I was a Little Company of Mary novice and, as was the custom of the time, we would each spend an hour throughout this special night, praying for the dying of the world. After a time, something happened that is even now beyond my words to describe. Even though it was the eve of the Lord’s appalling Passion, I became aware of Christ in glory, dazzling with light and life. I seemed transported into a world of wonder and timelessness, unaware of how long the experience lasted. Some 10 years later, I descended into a serious depression during which I lost all sense of my personhood, gifts and prayer life. The memory of Maundy Thursday put a shield around my heart and sustained me in the darkness of that time. And somewhere in the depths of my being, I knew, with heart knowledge, that I was meant to be a Sister of the Little Company of Mary, a daughter of Mary Potter.
Thanks to the excellent help I received, I recovered. “Recover” is however seriously inadequate. Down the subsequent years, through my nursing and my prayer life, I supported people in their illness and dying, and witnessed many glimpses of the Risen Christ, his mother Mary at his side. I grew in the spirituality that Mary Potter lived by and loved: ‘through suffering and death to Resurrection.” It has become my spirituality, and defines who I am today.

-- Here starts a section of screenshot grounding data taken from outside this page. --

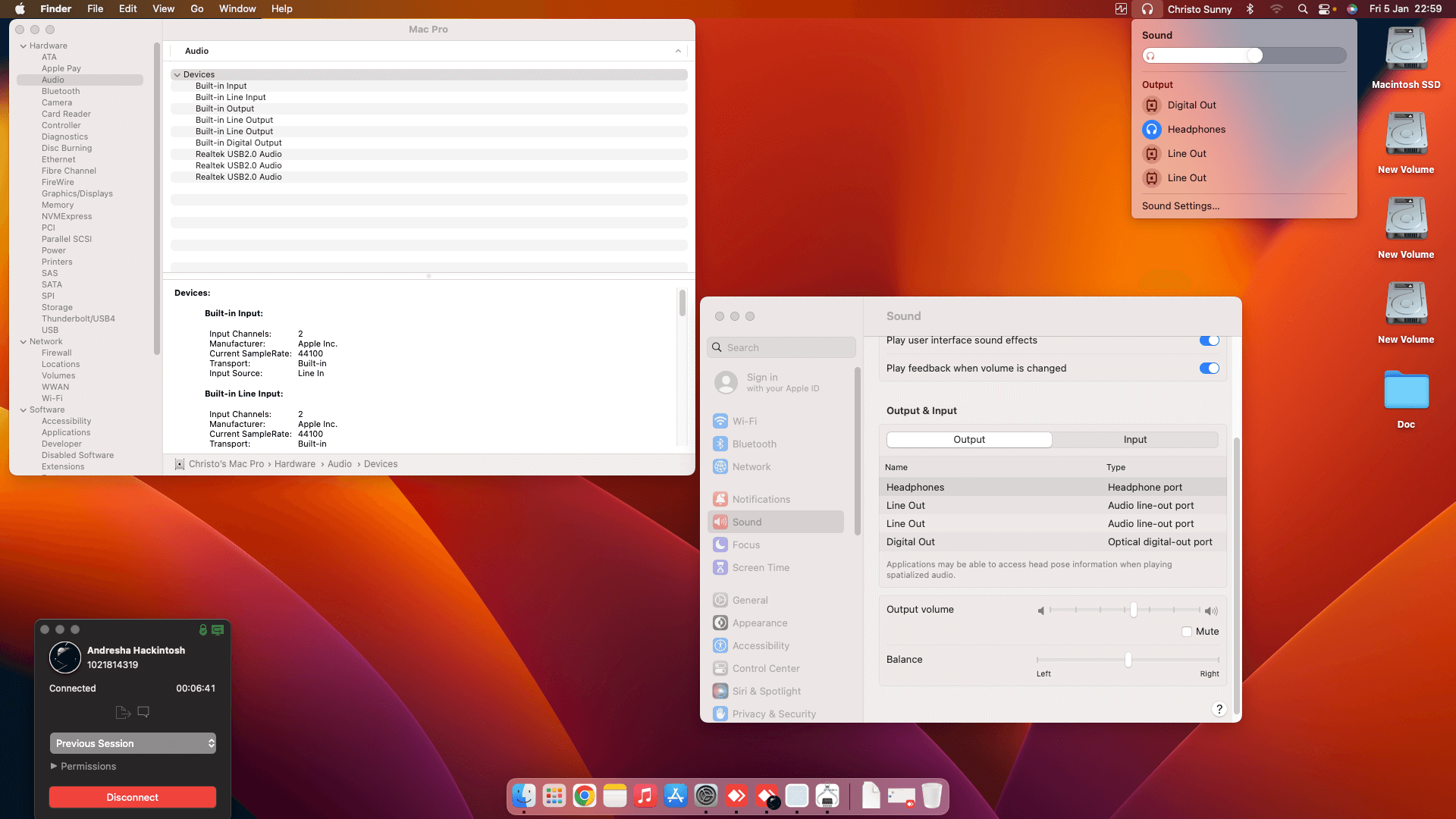The image size is (1456, 819).
Task: Expand the Permissions disclosure triangle
Action: 54,767
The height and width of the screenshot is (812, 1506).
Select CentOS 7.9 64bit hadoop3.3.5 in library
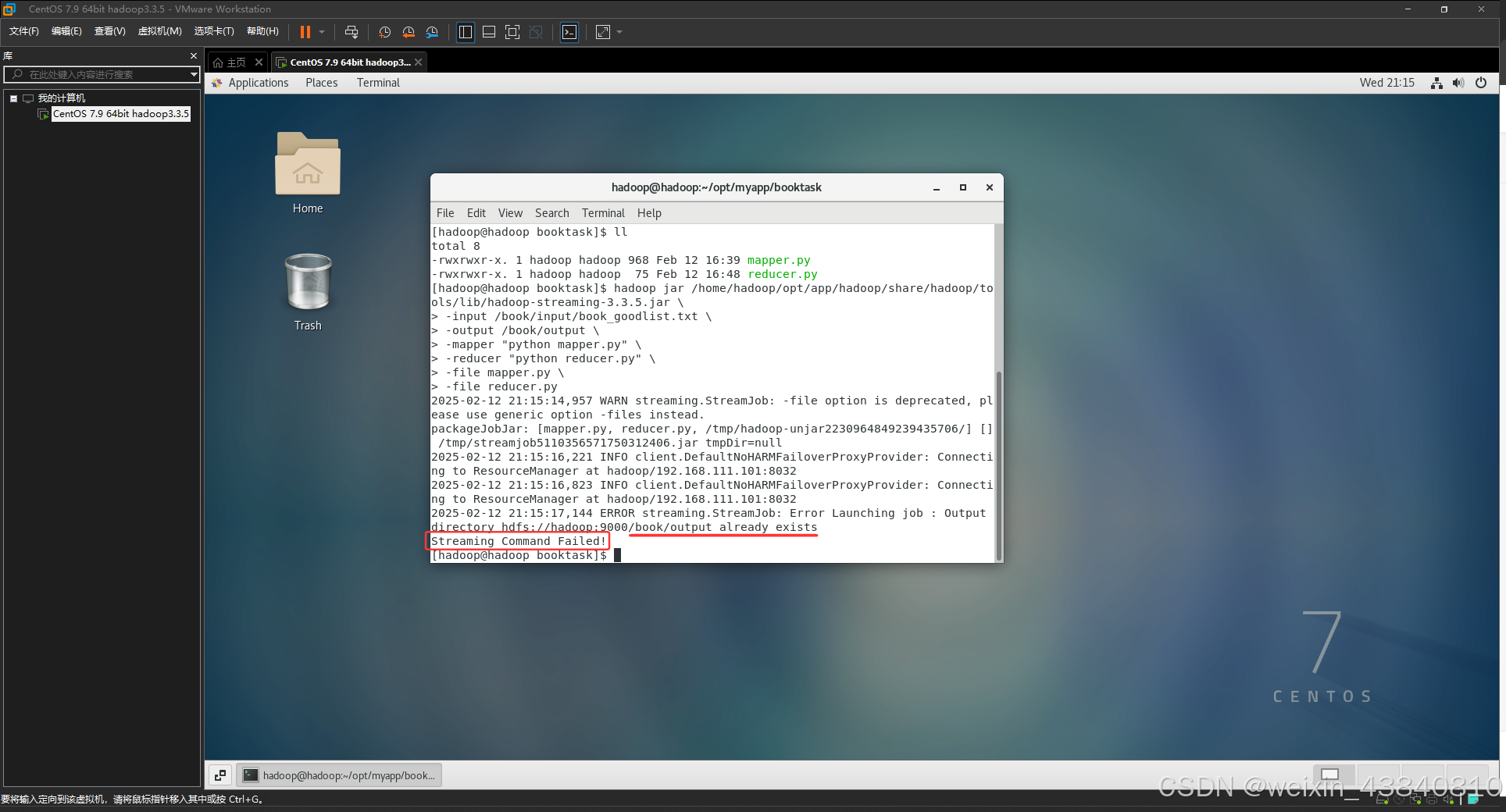click(x=120, y=113)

“Lord, your people, the sick and the dying, are my people.” So wrote Mary Potter towards the end of her life, as she reflected on her life’s work. I know she doesn’t mind that I have adopted it! It is my privilege now to accompany the “community” of people in the Retirement Village where I live. Each person has their own story, their own sorrows and suffering, their own personality and resources to deal with them, their own family and whanau or lack thereof, their own circumstances. So many of them are hurting. I have seen a person engulfed in “total pain.” Here at Village at the Park, it has become my ministry, rather my mission, to be there for anyone who needs a compassionate heart. I can listen, offer consolation, often hold in a loving embrace, and above all bring them hope. My apartment door is locked only at night. My motto “All for Jesus through Mary” provides the framework for my daily life of Eucharist, personal prayer, works of mercy, and leisure times. I have huge challenges at times: people with loss of memory or hearing, people who are disgruntled at their lot in life, people who are needy and manipulative, those who abuse God and those who turn to God in desperation….. There are also many beautiful, caring people who love and nurture me in return. I am learning to walk with them all, and I am contented and filled with gratitude. My own illness and intense sufferings have been grist to the mill of my growth in person and in spirituality. Living the Paschal Mystery with Jesus and Mary brings me to a daily awareness of the hope of Resurrection. My life as a Sister of the Little Company of Mary is being fulfilled each day, and hope is my song. In Mary Potter’s words: “We live in the joy of the Resurrection; it should be a fresh joy to us every day.”